### Set exercise:
Please replace every "Instruction" with "Command" in the records below and reproduce them with everything else unchanged.
- - -
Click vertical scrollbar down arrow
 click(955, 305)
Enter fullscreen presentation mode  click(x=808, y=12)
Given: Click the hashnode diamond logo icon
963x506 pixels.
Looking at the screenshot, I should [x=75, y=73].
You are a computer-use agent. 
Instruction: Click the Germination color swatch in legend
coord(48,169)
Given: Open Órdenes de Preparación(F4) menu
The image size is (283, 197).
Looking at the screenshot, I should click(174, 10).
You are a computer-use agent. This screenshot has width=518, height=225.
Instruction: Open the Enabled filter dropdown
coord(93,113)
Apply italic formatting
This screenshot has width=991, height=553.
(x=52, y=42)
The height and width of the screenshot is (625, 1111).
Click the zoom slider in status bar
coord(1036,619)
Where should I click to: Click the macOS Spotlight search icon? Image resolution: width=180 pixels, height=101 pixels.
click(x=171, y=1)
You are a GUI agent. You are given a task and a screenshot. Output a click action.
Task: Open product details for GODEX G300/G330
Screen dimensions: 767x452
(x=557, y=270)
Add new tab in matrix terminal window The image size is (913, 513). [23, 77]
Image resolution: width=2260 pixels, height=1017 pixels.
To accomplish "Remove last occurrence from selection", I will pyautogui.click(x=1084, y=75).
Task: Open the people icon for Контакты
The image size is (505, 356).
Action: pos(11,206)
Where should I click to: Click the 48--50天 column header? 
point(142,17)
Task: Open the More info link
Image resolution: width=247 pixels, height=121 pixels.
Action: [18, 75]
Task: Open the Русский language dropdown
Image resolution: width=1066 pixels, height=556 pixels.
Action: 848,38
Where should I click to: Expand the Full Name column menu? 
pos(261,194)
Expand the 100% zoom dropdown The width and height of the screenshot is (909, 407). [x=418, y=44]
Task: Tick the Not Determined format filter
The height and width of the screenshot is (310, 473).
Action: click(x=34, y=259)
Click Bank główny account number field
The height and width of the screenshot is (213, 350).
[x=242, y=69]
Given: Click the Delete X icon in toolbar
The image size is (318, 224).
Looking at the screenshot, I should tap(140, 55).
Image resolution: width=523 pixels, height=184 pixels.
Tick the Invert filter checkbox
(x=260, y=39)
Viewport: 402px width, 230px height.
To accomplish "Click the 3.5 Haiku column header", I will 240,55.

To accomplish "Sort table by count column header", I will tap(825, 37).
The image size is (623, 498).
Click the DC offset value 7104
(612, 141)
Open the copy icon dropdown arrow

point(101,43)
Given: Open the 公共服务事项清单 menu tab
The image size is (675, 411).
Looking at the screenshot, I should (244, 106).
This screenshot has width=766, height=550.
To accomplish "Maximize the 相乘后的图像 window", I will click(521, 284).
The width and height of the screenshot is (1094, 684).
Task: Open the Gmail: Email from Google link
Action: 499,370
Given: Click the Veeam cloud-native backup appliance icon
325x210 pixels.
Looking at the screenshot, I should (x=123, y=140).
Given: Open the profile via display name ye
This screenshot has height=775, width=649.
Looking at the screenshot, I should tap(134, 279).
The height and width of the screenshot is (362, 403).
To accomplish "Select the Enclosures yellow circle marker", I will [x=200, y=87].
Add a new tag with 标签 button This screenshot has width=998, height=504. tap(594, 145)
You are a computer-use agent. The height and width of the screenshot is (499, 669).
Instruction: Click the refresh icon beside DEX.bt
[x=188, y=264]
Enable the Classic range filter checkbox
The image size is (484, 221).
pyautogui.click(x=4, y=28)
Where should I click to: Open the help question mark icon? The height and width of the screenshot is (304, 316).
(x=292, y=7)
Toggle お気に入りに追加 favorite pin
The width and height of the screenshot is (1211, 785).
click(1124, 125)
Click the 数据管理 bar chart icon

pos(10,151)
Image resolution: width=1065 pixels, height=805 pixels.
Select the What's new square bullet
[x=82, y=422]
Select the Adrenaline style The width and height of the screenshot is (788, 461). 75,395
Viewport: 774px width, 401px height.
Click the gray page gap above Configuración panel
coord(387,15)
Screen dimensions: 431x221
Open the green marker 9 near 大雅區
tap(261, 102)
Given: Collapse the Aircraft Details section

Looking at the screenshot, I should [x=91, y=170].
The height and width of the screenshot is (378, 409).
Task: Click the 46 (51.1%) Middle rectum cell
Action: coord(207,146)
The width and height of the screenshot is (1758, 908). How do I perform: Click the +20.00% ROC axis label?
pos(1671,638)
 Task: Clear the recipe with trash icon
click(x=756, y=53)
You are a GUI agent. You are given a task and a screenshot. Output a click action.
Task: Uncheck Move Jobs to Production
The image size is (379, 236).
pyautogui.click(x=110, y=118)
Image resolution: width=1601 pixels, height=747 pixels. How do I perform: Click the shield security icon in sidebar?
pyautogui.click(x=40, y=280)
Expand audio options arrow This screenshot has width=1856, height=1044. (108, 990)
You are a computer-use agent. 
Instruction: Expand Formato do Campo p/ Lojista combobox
- - -
### Solution for this problem:
Click vertical scrollbar down arrow
 click(955, 305)
Enter fullscreen presentation mode  click(x=808, y=12)
Given: Click the hashnode diamond logo icon
963x506 pixels.
Looking at the screenshot, I should [x=75, y=73].
You are a computer-use agent. 
Command: Click the Germination color swatch in legend
coord(48,169)
Given: Open Órdenes de Preparación(F4) menu
The image size is (283, 197).
Looking at the screenshot, I should click(174, 10).
You are a computer-use agent. This screenshot has width=518, height=225.
Command: Open the Enabled filter dropdown
coord(93,113)
Apply italic formatting
This screenshot has width=991, height=553.
(x=52, y=42)
The height and width of the screenshot is (625, 1111).
Click the zoom slider in status bar
coord(1036,619)
Where should I click to: Click the macOS Spotlight search icon? Image resolution: width=180 pixels, height=101 pixels.
click(x=171, y=1)
You are a GUI agent. You are given a task and a screenshot. Output a click action.
Task: Open product details for GODEX G300/G330
Screen dimensions: 767x452
(x=557, y=270)
Add new tab in matrix terminal window The image size is (913, 513). [23, 77]
Image resolution: width=2260 pixels, height=1017 pixels.
To accomplish "Remove last occurrence from selection", I will pyautogui.click(x=1084, y=75).
Task: Open the people icon for Контакты
The image size is (505, 356).
Action: pos(11,206)
Where should I click to: Click the 48--50天 column header? 
point(142,17)
Task: Open the More info link
Image resolution: width=247 pixels, height=121 pixels.
Action: [18, 75]
Task: Open the Русский language dropdown
Image resolution: width=1066 pixels, height=556 pixels.
Action: 848,38
Where should I click to: Expand the Full Name column menu? 
pos(261,194)
Expand the 100% zoom dropdown The width and height of the screenshot is (909, 407). [x=418, y=44]
Task: Tick the Not Determined format filter
The height and width of the screenshot is (310, 473).
Action: click(x=34, y=259)
Click Bank główny account number field
The height and width of the screenshot is (213, 350).
[x=242, y=69]
Given: Click the Delete X icon in toolbar
The image size is (318, 224).
Looking at the screenshot, I should tap(140, 55).
Image resolution: width=523 pixels, height=184 pixels.
Tick the Invert filter checkbox
(x=260, y=39)
Viewport: 402px width, 230px height.
To accomplish "Click the 3.5 Haiku column header", I will 240,55.

To accomplish "Sort table by count column header", I will tap(825, 37).
The image size is (623, 498).
Click the DC offset value 7104
(612, 141)
Open the copy icon dropdown arrow

point(101,43)
Given: Open the 公共服务事项清单 menu tab
The image size is (675, 411).
Looking at the screenshot, I should (244, 106).
This screenshot has width=766, height=550.
To accomplish "Maximize the 相乘后的图像 window", I will click(521, 284).
The width and height of the screenshot is (1094, 684).
Task: Open the Gmail: Email from Google link
Action: 499,370
Given: Click the Veeam cloud-native backup appliance icon
325x210 pixels.
Looking at the screenshot, I should (x=123, y=140).
Given: Open the profile via display name ye
This screenshot has height=775, width=649.
Looking at the screenshot, I should tap(134, 279).
The height and width of the screenshot is (362, 403).
To accomplish "Select the Enclosures yellow circle marker", I will [x=200, y=87].
Add a new tag with 标签 button This screenshot has width=998, height=504. tap(594, 145)
You are a computer-use agent. The height and width of the screenshot is (499, 669).
Command: Click the refresh icon beside DEX.bt
[x=188, y=264]
Enable the Classic range filter checkbox
The image size is (484, 221).
pyautogui.click(x=4, y=28)
Where should I click to: Open the help question mark icon? The height and width of the screenshot is (304, 316).
(x=292, y=7)
Toggle お気に入りに追加 favorite pin
The width and height of the screenshot is (1211, 785).
click(1124, 125)
Click the 数据管理 bar chart icon

pos(10,151)
Image resolution: width=1065 pixels, height=805 pixels.
Select the What's new square bullet
[x=82, y=422]
Select the Adrenaline style The width and height of the screenshot is (788, 461). 75,395
Viewport: 774px width, 401px height.
Click the gray page gap above Configuración panel
coord(387,15)
Screen dimensions: 431x221
Open the green marker 9 near 大雅區
tap(261, 102)
Given: Collapse the Aircraft Details section

Looking at the screenshot, I should [x=91, y=170].
The height and width of the screenshot is (378, 409).
Task: Click the 46 (51.1%) Middle rectum cell
Action: coord(207,146)
The width and height of the screenshot is (1758, 908). How do I perform: Click the +20.00% ROC axis label?
pos(1671,638)
 Task: Clear the recipe with trash icon
click(x=756, y=53)
You are a GUI agent. You are given a task and a screenshot. Output a click action.
Task: Uncheck Move Jobs to Production
The image size is (379, 236).
pyautogui.click(x=110, y=118)
Image resolution: width=1601 pixels, height=747 pixels. How do I perform: Click the shield security icon in sidebar?
pyautogui.click(x=40, y=280)
Expand audio options arrow This screenshot has width=1856, height=1044. (108, 990)
You are a computer-use agent. 
Command: Expand Formato do Campo p/ Lojista combobox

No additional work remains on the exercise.